How identical files Sets make different Applications
Sitecore Application Roles
There are two key concepts that make the variety Applications in a Sitecore instance: Roles and configuration files. Whereas Sitecore instances used to essentially only vary by the prescence or absence of configuration files, Sitecore now includes configuration switched on or off via Roles. The set of values are: ContentDelivery, ContentManagement, Standalone, Processing and Reporting. By enabling a Role the configuration of that Role is included, and therefore the initialization associated with that Role etc.
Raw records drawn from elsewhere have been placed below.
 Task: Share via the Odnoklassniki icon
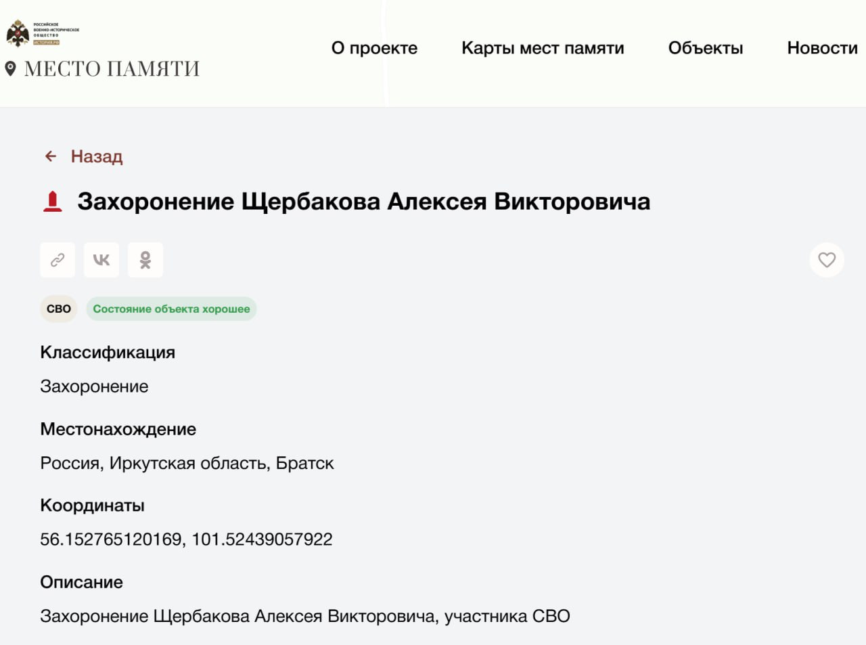pos(145,260)
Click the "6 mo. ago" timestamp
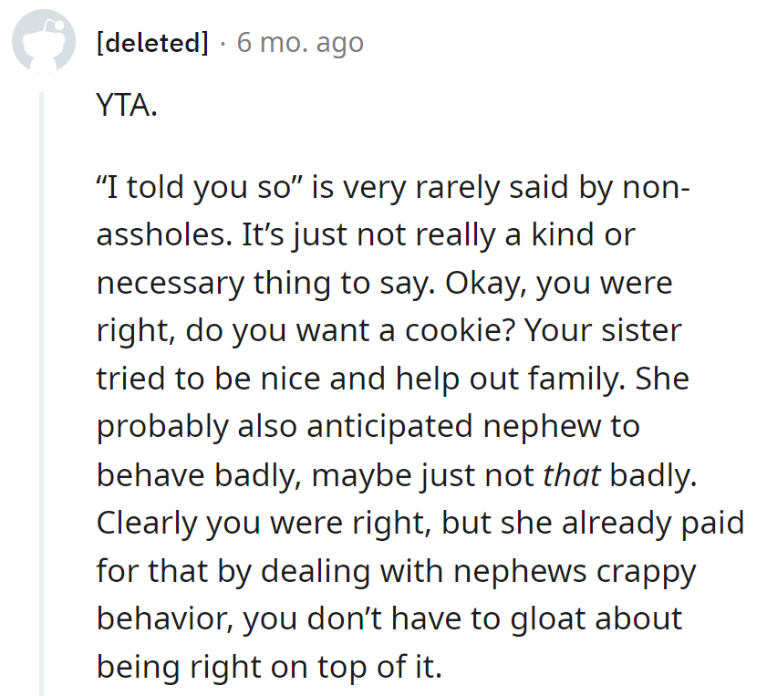This screenshot has width=767, height=696. tap(300, 43)
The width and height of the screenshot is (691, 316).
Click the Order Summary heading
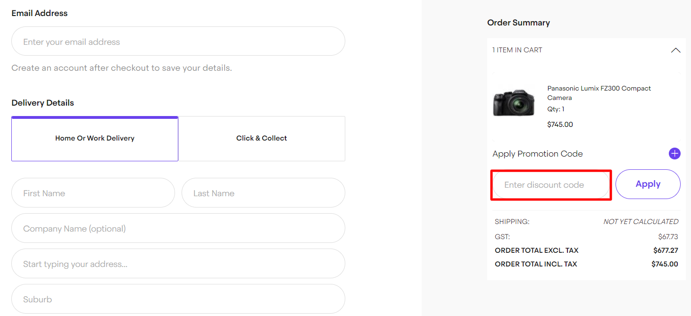pos(518,23)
Not all Roles are equal however, Standalone is an aggregation of the other Roles, for the specific use-case of a single node instance.
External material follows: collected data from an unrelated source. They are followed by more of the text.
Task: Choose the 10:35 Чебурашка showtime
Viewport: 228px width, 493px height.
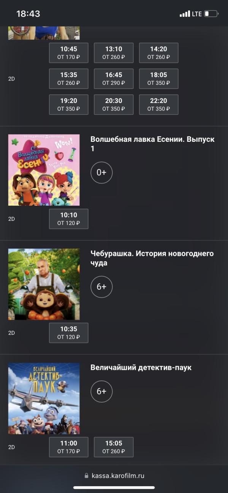Action: coord(69,333)
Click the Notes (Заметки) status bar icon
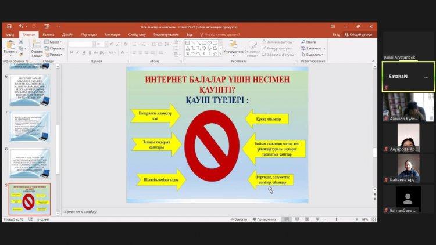Viewport: 436px width, 245px height. (239, 219)
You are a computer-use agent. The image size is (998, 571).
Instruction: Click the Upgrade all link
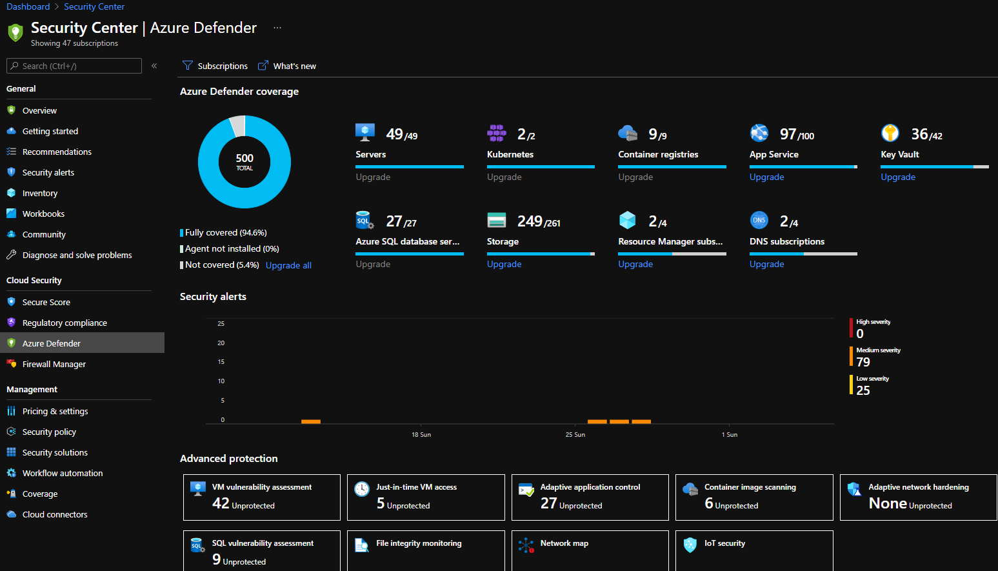[288, 265]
As an aside, Sitecore now supports the three search technologies using a similar mechanism: by default ALL of the configuration files for all the search technologies are included in the files of a Sitecore instance(Azure, SOLR and Lucene), but depending on what is enabled in the Web.config, only one of those technologies is actually used.
xConnect Functionality
xConnect does not support Sitecore Roles in the same way, but rather used a simpler method of replacing the .config suffix of particular files with the suffix of .disabled meaning that the application does not pick them up as config files at all.
So what do the use of Roles and config/disabled files mean for Sitecore installation?
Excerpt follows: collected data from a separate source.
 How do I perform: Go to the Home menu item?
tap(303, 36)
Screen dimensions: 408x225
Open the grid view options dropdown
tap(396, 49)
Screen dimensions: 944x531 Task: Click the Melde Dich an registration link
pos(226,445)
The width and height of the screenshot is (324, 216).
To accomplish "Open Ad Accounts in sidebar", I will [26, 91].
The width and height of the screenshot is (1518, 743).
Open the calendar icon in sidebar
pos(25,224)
It means that the installation process is in great part the same regardless of what kind of application or Role is being installed. If you look at the files included in the WDP (Web Deployment Packages) for any given topology it is apparent that the file sets are essentially the same, with the exception of the configuration files give two base application types: xConnect and Sitecore.
The installation process therefore is matter of creation of databases, web sites (or Web Apps) and copying of the appropriate file sets to their respective instances. This is achieved either directly using Powershell MsDEploy and SQl DacFx (local install using Sitecore Installation Foundation) or via Azure Powershell to create and provision the instances and populate them via .bacpac files and MsDeploy.